First, the obligatory declaration: both my parents left school before their 14th birthdays, one grandfather drove trucks and the other was a shot-firer on the South Yorkshire coal field. Actually, that makes one of them a member of the labour aristocracy, or in the eyes of hardline members of the National Union of Mineworkers a class traitor. And indeed, the windows of his house were smashed during the First World War when the miners were on strike and the deputies and shot-firers kept the pits open so that the miners would have somewhere to work when the strike was over.
There is a decent working-class tradition behind the behaviour of those semi-striking academics who last year were willing to withhold examination results from their employers but not willing simply to abandon the marking process entirely.
Back to the children of the uncertificated. It has been interesting to watch the argument between those who really, even if secretly and in the privacy of their own hearts, want the playing field not so much levelled as tilted against the fortunate and those who rally to the cry of "no social engineering here".
Start at the beginning. It is certainly true that young people whose parents attended university are themselves much more likely to apply to university than those whose parents did not. Even when you strip out the double-whammy that those whose parents attended university come from - generally - better-off homes than those whose parents did not, there's still a marked effect.
Part of the reason for this emerged during a survey conducted a decade ago by the National Foundation for Educational Research on behalf of the ever-anxious Oxford University admissions office. Asked where they got their advice about higher education, pupils listed friends, parents, teachers and prospectuses - in that order. This was not uniform, but it did make those of us who spend hours constructing prospectuses wince a bit. If it is still true that friends and parents are the first source of advice, it is highly likely that friends whose parents went to university will give more informed advice and will be more encouraging about the process than those whose parents did not, and certainly true that university-educated parents will give more informed advice and will have more ideas about what sort of information they don't have but might get.
But that interesting phenomenon is irrelevant to the Universities and Colleges Admissions Service's bright idea that admissions tutors should know whether applicants' parents went to university. For the people Ucas knows about are precisely those for whom the lack of a university-educated parent has clearly not been inhibiting - they have applied. The hurdle has been cleared. So, why would it benefit an admissions tutor to know whether an applicant has university-educated parents? Presumably, there is some empirical evidence that a first-generation student outperforms a second-generation student who arrives with the same A levels and GCSEs. I say "presumably" because I've not seen it.

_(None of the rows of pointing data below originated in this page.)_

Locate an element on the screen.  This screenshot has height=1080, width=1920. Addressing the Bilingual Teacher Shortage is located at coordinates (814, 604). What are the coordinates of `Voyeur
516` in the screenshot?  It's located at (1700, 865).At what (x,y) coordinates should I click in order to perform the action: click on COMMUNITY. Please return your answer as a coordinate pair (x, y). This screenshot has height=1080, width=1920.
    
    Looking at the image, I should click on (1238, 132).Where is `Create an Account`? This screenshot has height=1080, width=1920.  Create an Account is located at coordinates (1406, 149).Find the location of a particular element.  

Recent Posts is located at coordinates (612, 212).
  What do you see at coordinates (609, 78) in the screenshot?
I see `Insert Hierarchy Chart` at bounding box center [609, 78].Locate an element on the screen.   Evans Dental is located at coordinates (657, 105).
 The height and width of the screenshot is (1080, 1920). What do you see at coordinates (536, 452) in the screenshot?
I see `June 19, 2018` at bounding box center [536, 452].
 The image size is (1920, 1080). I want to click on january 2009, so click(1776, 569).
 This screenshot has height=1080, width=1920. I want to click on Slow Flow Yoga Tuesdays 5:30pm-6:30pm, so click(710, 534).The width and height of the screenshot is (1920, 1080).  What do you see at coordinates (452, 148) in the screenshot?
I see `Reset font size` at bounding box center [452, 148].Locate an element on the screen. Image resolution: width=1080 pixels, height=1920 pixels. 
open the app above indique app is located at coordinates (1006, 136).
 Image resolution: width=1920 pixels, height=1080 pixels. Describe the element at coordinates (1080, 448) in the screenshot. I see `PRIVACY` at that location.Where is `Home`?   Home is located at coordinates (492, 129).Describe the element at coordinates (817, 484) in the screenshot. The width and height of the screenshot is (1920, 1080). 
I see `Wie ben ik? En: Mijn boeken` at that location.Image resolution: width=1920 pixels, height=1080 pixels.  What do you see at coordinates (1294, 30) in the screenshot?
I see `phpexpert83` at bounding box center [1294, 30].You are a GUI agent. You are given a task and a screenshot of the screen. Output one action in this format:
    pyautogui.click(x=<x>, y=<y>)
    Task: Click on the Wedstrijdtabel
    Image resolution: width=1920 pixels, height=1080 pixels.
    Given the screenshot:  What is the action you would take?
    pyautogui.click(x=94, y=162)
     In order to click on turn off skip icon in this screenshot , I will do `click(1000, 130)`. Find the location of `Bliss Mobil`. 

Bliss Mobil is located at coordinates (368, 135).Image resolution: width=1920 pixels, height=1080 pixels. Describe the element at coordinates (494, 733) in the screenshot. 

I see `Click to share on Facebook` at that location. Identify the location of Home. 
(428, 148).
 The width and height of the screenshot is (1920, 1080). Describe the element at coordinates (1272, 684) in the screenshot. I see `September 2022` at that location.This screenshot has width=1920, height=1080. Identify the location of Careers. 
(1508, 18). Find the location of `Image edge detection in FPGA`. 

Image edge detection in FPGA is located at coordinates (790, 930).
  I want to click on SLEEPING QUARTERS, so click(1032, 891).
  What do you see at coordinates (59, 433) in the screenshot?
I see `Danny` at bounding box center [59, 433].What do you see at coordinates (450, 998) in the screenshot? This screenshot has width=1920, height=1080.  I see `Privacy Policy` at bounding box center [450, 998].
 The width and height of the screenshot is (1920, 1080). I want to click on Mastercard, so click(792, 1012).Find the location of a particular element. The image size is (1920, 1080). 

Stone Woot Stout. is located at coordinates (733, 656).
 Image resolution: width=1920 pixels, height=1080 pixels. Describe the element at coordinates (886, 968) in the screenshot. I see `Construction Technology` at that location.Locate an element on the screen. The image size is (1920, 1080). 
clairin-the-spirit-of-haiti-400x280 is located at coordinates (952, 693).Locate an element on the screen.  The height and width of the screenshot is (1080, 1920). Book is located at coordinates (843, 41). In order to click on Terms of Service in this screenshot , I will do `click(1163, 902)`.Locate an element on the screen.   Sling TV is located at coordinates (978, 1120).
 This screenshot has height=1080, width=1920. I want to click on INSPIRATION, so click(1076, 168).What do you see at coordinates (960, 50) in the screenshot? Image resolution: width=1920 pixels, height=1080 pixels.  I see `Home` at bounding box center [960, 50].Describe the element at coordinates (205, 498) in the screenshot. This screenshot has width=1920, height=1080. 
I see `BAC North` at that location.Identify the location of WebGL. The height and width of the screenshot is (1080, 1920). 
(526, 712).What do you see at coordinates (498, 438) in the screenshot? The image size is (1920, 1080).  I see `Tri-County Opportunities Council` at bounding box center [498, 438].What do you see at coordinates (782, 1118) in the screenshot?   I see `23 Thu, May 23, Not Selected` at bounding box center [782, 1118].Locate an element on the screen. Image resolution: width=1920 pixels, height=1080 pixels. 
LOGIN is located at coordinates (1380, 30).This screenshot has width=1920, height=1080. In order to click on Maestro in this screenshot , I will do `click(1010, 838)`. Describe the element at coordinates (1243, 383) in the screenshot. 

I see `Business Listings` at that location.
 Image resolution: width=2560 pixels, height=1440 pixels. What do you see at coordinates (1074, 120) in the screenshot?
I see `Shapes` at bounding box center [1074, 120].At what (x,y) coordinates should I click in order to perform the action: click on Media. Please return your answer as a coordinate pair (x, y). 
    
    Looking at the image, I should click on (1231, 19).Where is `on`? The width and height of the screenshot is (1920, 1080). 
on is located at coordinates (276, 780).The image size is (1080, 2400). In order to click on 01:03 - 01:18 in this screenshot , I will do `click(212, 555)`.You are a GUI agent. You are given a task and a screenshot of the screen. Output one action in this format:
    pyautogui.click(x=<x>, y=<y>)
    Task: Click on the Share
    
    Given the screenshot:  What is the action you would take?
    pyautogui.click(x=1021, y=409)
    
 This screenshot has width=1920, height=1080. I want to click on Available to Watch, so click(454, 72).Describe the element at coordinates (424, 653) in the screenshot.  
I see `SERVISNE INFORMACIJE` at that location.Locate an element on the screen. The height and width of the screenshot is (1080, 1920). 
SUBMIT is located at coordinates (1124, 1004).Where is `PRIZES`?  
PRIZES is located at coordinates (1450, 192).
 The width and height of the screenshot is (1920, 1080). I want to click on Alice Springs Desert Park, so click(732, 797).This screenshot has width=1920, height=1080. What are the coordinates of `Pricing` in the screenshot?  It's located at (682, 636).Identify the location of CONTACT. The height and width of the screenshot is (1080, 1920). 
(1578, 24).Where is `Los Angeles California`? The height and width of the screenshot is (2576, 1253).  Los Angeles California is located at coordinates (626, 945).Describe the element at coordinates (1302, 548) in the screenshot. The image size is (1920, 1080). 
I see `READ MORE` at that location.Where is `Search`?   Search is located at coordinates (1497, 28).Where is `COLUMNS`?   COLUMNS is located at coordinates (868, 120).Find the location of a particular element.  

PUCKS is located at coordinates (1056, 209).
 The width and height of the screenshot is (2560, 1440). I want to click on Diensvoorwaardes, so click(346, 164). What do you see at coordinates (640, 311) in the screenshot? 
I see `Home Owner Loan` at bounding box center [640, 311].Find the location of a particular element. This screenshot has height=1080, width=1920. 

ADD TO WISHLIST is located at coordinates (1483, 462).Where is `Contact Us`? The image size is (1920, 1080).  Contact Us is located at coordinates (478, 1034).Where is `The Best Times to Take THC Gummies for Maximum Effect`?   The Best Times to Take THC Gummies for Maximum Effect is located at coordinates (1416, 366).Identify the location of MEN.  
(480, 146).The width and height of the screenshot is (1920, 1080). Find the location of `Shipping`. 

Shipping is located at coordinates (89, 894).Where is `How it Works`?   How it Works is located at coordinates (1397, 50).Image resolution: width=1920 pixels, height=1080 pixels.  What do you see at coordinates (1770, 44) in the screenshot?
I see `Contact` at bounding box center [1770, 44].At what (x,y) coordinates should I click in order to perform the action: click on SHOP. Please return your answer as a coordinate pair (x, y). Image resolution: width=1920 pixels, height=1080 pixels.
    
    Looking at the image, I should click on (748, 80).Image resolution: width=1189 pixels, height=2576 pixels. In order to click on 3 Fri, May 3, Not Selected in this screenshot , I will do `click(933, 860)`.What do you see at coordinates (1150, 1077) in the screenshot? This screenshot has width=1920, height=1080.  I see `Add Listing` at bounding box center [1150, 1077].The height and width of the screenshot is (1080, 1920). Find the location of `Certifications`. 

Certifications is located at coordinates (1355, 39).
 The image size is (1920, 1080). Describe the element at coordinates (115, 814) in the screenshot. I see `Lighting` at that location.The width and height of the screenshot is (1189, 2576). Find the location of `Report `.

It is widely believed that a state-school student will outperform a private-school pupil who arrives with the same A levels and GCSEs; and it seems to be thought that the same phenomenon applies with first-generation students. But we may be relying on antiquated evidence. In the good old days, state-school boys beat private-school boys, who beat private-school girls, who beat state-school girls - even when you cleaned up the data to allow for the fact that different disciplines produced very different results and had very different sex and class ratios. That no longer seems to be true, although current data is hard to gather except at inordinate cost in time and money. And the higher education system has become so non-uniform that generalisations across the entire sector are extremely hazardous.
In fact, the point at which the information would be useful is not at admissions time, though it might be marginally helpful if one couldn't work out why an apparently intelligent and well-organised applicant seemed to be applying for unsuitable courses. Even then, one's first port of call would surely be the school - it signs off on the form, and ought to do so in not too perfunctory a fashion. No, the point at which one really wants to know everything about a student is when he or she arrives to start a course.
It's then that the question of how much they take for granted, how much is deeply mysterious to them, and how hard they will find it to cope is really raised. Being a first-generation student is even then only one small part of the several thousand-piece jigsaw puzzle that makes up each and every student.
Alan Ryan is warden of New College, Oxford University.